Former students reflect on ‘good old days’ ahead of school’s demolition

Grand Rapids — Windows boarded up, graffiti-marked walls, surfaces caked in dust — none of it dampened the nostalgia during a final tour of the former Kensington school building recently.  

The long-vacant, nearly 100-year-old facility once housed Kensington Elementary School, then Adelante High School. Since closing, it’s become a safety concern after break-ins and vandalism. In May, the Grand Rapids Public Schools Board of Education approved moving forward with the demolition.

Before that happens, the district gave former students and community members a chance to say their goodbyes.

Sharon Fye, who attended Kensington from kindergarten through sixth grade in the ’60s, felt wistful during the walkthrough. 

“It sort of hurts, really,” Fye said. “There’s so many memories. … This is where we all gathered to play baseball, softball, kickball. … We all knew each other, throughout the whole neighborhood.”

Kensington was a formative spot for Fye and her peers, she said, and the school fostered a tight-knit community in the Black Hills neighborhood.

“A lot of our growing up was right here. We just loved it. We couldn’t have found a better place,” she said. “Everyone up on the hill was close.”

Jo Ellen Ford Nickels, who started at Kensington in 1949, said her appreciation for the building itself has blossomed over time.

“As an adult, seeing the architecture on the outside, I go, ‘Oh my word,’” she said. “As a kid, you just don’t think of it.”

Nor did she think, at the time, of the quaintness of the amenities. 

“How simple a playground we had. A swingset, teeter-totters and a sandbox. We played kickball. We didn’t need all of what they’ve got (today).”

She’s not a fan of the graffiti, but she said it was nice to be back, remembering the “good old days.”

What’s Next

GRPS plans to transform the property into a park-like space for the community once the building is demolished. Fye and Nickels both said they’re fine with that, as long as it’s used responsibly.

‘A lot of our growing up was right here. We just loved it.
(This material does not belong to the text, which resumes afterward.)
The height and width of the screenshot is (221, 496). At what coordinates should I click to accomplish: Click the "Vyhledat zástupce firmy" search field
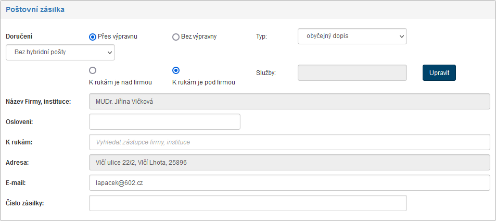(x=289, y=142)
We couldn’t have found a better place.’

— Sharon Fye, former Kensington student

“Once we bring the building down, we’re going to reestablish the grounds here and make it into green space,” said Alex Smart, executive director of facilities and operations at GRPS. “In the spring we’re going to plant some Michigan native wildflowers on the footprint where the building is, toward the back.”
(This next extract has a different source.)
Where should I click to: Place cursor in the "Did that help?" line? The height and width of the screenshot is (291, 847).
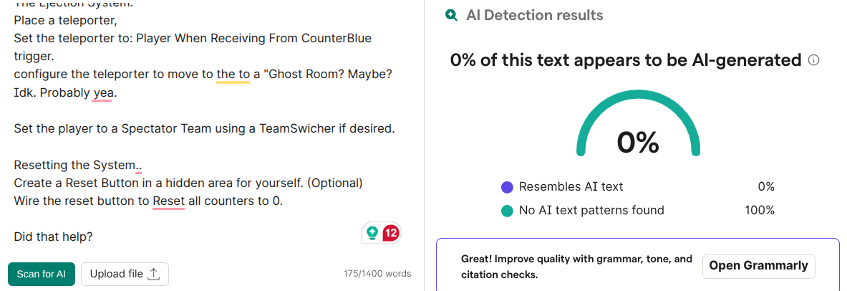53,237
A new basketball court is in the cards, too, Smart said, “for the community, so they can come in and play.”

About 400 people attended the farewell event, according to the statement from GRPS.

“We did not anticipate this number of people,” Smart said.

The process of taking down the former Kensington building will start later this month, according to GRPS.

Read more from Grand Rapids: 
Ottawa Hills football team earns grant from Detroit Lions
Making learning ‘as local as we can’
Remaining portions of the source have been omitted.